What is the point of this experiment: critique or novelty?
The experiment is meant as a critique of how researchers attribute human-like traits to language models. De Wynter uses the AoE II build and thought experiments — swapping goats for Lego, or 667,000 people in Greater Boston transmitting steps by text — to show that running the same math in a different physical substrate does not imply feelings or cognition.
To demonstrate the scope of the problem, De Wynter analyzed 315 AI papers from mid-2024 to mid-2026, collected through Semantic Scholar and arXiv and filtered using GPT-5.2. His analysis found that 57 percent of those papers assumed in their premises that LLMs have human-like traits, and 36 percent reached matching conclusions. Among the 47 papers that made such traits their explicit subject, 77 percent concluded in favor of anthropomorphic attributes. De Wynter argues that if a study starts by assuming a model has fear, morality, or self-awareness and then designs experiments to prove those traits, the reasoning becomes circular and the results ambiguous.
He points to the industry feeding this effect: Anthropic trained Claude to use phrases like "I believe" or "I am interested in," which De Wynter flags as a risk for fostering emotional attachment, sycophancy, reinforced delusions, and risky behavior.
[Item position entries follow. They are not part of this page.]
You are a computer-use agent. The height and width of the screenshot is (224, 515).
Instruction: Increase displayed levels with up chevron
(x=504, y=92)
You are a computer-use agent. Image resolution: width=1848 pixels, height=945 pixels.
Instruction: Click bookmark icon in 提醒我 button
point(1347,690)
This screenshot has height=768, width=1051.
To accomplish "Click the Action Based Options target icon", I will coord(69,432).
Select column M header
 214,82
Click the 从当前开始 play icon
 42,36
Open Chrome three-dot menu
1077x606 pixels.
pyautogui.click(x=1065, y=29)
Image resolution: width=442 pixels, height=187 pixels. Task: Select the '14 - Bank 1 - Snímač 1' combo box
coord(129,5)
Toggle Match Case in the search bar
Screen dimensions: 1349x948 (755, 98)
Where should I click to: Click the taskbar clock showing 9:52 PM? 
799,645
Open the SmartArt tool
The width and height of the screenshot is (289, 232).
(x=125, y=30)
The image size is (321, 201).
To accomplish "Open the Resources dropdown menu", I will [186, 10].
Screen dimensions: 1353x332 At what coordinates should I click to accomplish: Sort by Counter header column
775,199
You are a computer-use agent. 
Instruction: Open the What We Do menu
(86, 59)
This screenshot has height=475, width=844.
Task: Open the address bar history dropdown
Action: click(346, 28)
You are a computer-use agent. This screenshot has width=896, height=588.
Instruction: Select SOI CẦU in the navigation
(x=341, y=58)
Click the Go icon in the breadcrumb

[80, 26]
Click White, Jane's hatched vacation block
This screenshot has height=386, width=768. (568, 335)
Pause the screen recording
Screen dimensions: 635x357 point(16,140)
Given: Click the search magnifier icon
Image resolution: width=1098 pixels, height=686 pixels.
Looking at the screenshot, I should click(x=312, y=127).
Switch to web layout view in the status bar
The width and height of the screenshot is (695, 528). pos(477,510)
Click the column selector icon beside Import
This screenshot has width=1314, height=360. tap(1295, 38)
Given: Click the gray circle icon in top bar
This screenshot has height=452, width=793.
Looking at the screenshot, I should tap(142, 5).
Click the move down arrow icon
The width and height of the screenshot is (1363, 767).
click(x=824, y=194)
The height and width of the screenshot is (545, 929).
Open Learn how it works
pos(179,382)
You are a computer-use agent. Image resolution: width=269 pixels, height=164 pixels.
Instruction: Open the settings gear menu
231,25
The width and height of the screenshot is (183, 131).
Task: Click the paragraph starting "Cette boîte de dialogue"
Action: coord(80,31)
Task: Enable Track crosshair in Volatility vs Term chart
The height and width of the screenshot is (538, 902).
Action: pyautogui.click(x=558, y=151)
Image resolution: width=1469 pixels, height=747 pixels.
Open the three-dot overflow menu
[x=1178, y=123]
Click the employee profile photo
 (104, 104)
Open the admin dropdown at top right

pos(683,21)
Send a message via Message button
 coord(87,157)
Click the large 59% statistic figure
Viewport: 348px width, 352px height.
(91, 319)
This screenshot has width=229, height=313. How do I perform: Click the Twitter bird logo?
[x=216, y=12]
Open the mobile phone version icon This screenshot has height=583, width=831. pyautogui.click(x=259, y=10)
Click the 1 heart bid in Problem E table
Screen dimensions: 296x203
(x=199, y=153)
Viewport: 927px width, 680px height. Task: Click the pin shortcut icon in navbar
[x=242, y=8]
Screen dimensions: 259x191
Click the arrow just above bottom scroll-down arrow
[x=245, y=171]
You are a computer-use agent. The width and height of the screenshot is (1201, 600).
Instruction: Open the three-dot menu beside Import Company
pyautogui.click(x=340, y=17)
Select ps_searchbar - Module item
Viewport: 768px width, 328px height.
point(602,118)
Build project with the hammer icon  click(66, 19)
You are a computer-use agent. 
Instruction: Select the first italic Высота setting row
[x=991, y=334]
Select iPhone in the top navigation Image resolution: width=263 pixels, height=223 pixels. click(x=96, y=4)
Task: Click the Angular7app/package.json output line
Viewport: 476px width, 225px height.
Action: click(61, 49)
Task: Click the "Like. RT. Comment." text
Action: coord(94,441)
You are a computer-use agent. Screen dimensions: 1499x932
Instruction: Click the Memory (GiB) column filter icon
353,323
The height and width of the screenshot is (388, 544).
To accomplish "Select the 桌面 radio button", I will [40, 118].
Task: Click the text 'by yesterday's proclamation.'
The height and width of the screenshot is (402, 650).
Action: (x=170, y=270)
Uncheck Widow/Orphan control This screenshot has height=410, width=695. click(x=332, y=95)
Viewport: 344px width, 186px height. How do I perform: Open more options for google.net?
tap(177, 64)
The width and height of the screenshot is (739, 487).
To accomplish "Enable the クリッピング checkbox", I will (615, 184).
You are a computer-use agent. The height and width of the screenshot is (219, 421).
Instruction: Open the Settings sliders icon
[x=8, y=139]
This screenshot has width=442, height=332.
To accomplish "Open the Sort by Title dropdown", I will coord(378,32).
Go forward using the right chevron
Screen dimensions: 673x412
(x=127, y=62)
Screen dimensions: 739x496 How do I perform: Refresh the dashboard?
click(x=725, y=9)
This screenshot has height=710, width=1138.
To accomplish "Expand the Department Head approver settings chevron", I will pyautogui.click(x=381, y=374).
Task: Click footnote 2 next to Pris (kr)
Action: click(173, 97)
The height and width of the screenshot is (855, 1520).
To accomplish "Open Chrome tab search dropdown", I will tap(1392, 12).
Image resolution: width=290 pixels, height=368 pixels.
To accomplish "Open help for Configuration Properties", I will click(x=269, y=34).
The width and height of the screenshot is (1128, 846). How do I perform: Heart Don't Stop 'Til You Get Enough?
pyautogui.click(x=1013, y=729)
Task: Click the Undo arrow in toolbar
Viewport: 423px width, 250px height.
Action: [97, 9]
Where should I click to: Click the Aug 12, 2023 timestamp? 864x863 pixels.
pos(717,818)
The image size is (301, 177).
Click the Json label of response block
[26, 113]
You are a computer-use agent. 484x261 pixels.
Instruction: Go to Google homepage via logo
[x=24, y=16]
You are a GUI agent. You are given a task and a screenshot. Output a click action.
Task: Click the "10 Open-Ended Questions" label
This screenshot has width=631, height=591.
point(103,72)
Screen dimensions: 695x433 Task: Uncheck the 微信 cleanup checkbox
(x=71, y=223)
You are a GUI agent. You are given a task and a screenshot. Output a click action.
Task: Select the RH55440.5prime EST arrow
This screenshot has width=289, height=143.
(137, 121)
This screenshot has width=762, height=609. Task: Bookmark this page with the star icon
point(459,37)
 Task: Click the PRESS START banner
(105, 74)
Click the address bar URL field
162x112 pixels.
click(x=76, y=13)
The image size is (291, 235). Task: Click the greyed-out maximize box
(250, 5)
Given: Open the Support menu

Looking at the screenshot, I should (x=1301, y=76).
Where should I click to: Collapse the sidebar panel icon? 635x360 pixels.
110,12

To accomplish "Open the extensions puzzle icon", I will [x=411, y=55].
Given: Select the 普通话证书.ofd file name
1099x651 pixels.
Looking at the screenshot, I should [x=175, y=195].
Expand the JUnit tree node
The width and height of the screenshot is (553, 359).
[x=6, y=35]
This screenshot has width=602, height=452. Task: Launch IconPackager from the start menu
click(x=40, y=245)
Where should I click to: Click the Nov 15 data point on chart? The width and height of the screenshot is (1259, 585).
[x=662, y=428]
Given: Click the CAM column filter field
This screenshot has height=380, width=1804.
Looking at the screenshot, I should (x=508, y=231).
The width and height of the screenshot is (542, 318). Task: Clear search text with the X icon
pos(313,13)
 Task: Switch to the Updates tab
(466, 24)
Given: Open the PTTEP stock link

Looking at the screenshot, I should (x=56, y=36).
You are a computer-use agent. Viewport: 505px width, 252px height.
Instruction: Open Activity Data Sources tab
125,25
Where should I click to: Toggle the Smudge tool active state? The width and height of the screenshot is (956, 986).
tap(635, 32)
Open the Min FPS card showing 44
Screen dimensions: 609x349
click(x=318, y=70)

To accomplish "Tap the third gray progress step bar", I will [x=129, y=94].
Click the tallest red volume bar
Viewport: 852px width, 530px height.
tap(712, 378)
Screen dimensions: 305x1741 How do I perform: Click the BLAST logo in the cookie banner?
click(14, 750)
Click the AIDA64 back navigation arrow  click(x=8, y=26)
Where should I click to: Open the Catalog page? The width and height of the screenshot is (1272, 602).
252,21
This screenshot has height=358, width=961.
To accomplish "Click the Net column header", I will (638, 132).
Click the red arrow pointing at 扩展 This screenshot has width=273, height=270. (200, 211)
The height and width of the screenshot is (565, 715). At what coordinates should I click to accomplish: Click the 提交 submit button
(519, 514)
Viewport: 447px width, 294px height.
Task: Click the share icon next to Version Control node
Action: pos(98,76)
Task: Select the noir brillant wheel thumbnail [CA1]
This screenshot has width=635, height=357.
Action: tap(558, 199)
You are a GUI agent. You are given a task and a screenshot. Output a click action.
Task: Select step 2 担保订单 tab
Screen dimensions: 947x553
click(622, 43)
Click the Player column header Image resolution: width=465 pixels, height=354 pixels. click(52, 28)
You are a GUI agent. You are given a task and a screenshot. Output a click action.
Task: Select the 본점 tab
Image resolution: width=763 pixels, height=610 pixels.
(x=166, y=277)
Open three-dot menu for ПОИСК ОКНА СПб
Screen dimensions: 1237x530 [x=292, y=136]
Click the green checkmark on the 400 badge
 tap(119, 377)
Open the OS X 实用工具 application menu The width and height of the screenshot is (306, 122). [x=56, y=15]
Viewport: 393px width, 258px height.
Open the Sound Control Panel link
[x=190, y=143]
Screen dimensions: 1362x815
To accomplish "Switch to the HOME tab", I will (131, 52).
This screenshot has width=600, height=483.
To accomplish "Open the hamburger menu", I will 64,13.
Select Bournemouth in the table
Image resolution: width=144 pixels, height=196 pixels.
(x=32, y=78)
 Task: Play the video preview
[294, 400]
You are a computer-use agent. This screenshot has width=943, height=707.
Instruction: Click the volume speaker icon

The essay references isolated cases where suicides have been linked to chatbot interactions to underline potential real-world harms.
Why does this matter?
De Wynter's work reframes a methodological debate: packaging and interface shape how people perceive models, but they do not add internal states. The Age of Empires build is a reductio ad absurdum aimed at forcing researchers to separate observable input-output behavior from sweeping claims of internal experience. He recommends sticking to testable, observable statements and updates Morgan's canon for machine behaviour, arguing against invoking higher cognitive explanations when simpler accounts suffice.
This matters for how papers are written, how systems are described to the public, and how regulators and clinicians interpret model behavior. If the field continues to conflate mathematical processes with mental states, researchers risk promoting harmful attachments and misallocating research effort.
What to watch
Watch for replications of the Age of Empires II build using De Wynter's publicly available code and for whether subsequent AI papers, after mid-2026, shift away from assuming anthropomorphic premises. Also note reactions from groups studying LLM evaluation, and any follow-ups that test the limits of the game's economic memory trick involving the 9,999 price cap.